» **EXERCISE BRIEF**:
Give back exactly the lines starting at the one with "You are a computer-use" and ending at the last line of the data below. Pictures are not part of the copy.

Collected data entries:
Segment Open

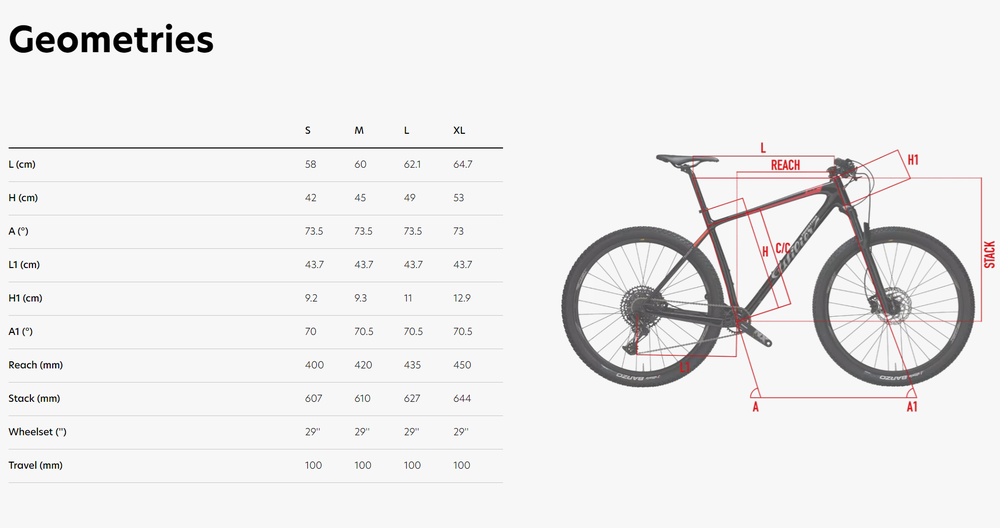1000x528 pixels.
Task: Click the 435 reach value for size L
Action: click(x=411, y=365)
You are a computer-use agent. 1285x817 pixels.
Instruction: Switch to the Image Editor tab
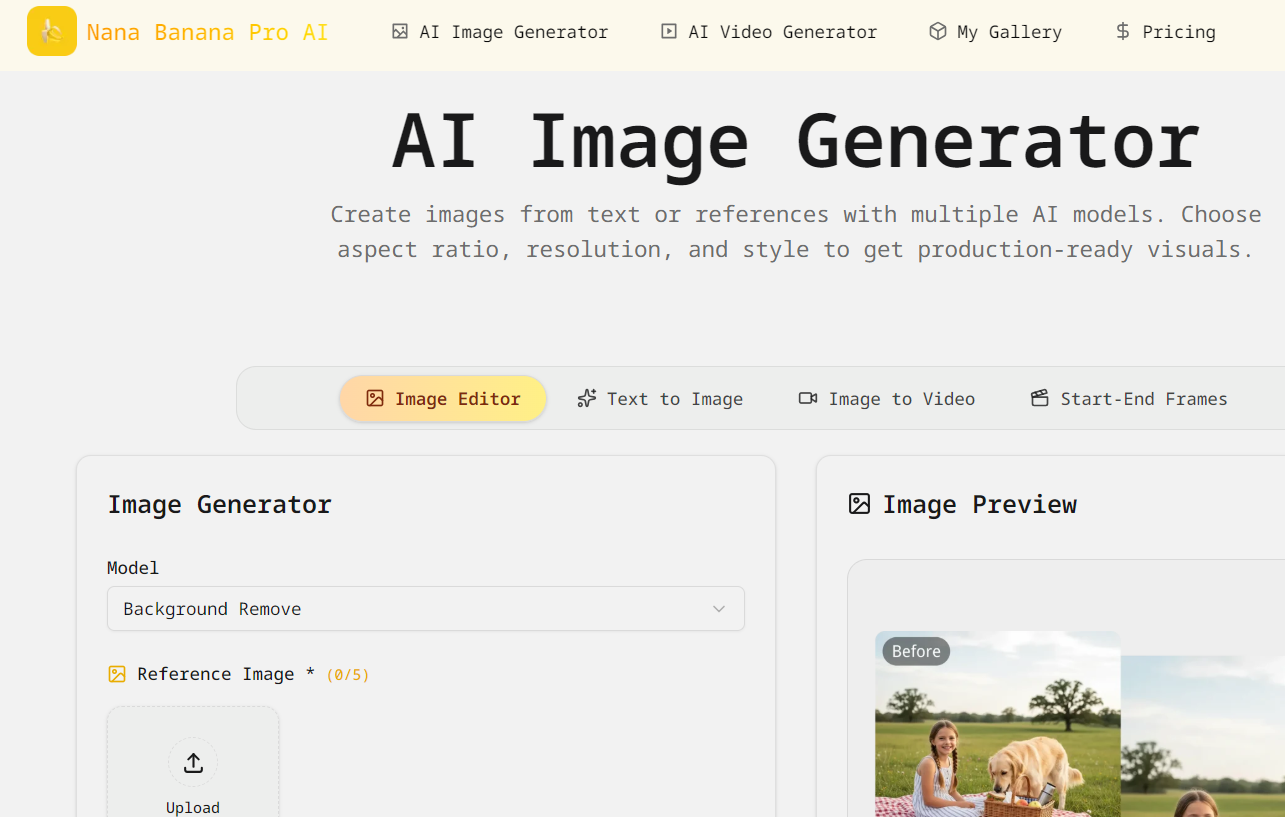coord(443,399)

Segment Closed

» **WRITTEN ANSWER**:
You are a computer-use agent. 1285x817 pixels.
Instruction: Switch to the Image Editor tab
coord(443,399)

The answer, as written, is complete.